DA FARE: Riscrivi l'elenco per intero sostituendo "dropdown" con "drop-down menu" e lascia invariato tutto il resto.

^^^^^^^^^^^^^^^^

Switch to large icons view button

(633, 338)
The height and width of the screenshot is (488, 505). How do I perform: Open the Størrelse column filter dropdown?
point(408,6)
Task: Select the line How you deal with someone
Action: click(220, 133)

^^^^^^^^^^^^^^^^

RISPOSTA COMPLETA:
Switch to large icons view button

(633, 338)
The height and width of the screenshot is (488, 505). How do I perform: Open the Størrelse column filter drop-down menu?
point(408,6)
Task: Select the line How you deal with someone
Action: click(220, 133)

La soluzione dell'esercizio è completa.